Sorry, that sounded condescending. 

I mean do we need to quantify the clearance amount that a stock rb runs and maybe why you would call it excessive?


----------



## tarmac terror (Jul 16, 2003)

Thing is, the majority of mass market, machine-assembled engines have far greater assembly tolerances than, say, a hand built 'blueprinted' engine. (OK, not a big fan of the 'blueprinted' ideology but use it to imply attention to detail)
I would suspect that when assembling an engine for motorsport using aftermarket items and taking ones time to do it properly tighter tolerances (than stock) can be achieved.

I agree with BenR though that its a good starting place to understand the stock clearances and the rationale behind them first before trying to reduce them.

TT


----------



## BenR (Jan 28, 2013)

There is a tolerance on valve clearances, so I wouldnt call the clearance itself a function of tolerances. 

Its primarily due to thermal expansion rates, and in pushrod engines that could end up being quite large. Overhead valve setups only really have thermal expansion of the valve itself, the bucket/shim/camlobe are all basically immeasurable amounts. 

Valve length and material affect the total amount of expansion, and especially the environment they operate under. 

So the RB has a 100mm od valve length and operates under quite high EGT's, meaning a fair amount of 'clearance' is required. Once your up and running, clearances drop and valve motion control experiences less jerk and snap acceleration rates. 

When you swap to an after market single piece stainless valve the expansion rates are quite high with that material so you'd still require a fair amount of clearance. 

All up for discussion, but the primary concern isnt the cold lash setting, but the running clearance, which is minimal at high temps, and the cams have appropriate pickup ramps to accommodate this and the formation of a hydrodynamic wedge.


----------



## brett (Jun 3, 2007)

There may have been a little condescension, but I'll ignore it. We've started the conversation, which is what I asked for...so, thank you Ben.

My point is that when we start spinning these motors above the factory intended redline (9,000 RPM for example), and introduce a much higher lift with a much more aggressive ramp it seems logical to me that the shock to the valve train of the cam/bucket contact will be severe at the factory lash specs. 

If you take these heads to just about any machine shop that specializes in race applications and you tell them you want the lash on the exhaust set to .015" and the intake at .018" there is a look of confusion. "You mean the other way around right?", is the first statement that comes back. Then you explain the sodium filled valve scenario and it makes a little more sense. Second comment is, are you sure that's not millimeters? Most shops (in the U.S. anyway) want to run the lash at about .010" intake and .013" exhaust with SS valves on these heads. It works well on cars seeing 30-35psi of boost and 750-900whp. Any more boost/hp and the loosen them up another .001" or .002".
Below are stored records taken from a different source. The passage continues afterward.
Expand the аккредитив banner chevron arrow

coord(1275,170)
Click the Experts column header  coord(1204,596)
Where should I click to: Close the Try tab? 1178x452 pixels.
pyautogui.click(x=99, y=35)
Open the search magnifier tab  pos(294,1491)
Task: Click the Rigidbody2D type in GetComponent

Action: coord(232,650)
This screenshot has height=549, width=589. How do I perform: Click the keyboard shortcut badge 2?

The main reason to my question is looking throughout this forum, and so many qualified engine builders this doesn't seem to be covered. Other than a few stating to use stock specs. 

I understand the expansion rates of the different metals, and the need for the valve to sit on the head to remove the heat, but .018" of lash at 9,000 RPM "seems" quite excessive. Which is why I wanted to start the conversation.


----------



## BenR (Jan 28, 2013)

Is it 18 thou when hot though? 

If we could measure true hot values that might answer some questions. 

Also, kelford spec 10 thou inlet with their 272 cams iirc. 

And are we spinning the stock cams to 9k? I wouldn't know, I've never done it. 

The factory cams and lash specs obviously have taken into account the reduction in lash with operating temp, and the cams will also have appropriate ramps to deal with the operating clearance they have built into the engine. 

I guess this is quite easily demonstrated by the traditional values used by aftermarket cam grinds. 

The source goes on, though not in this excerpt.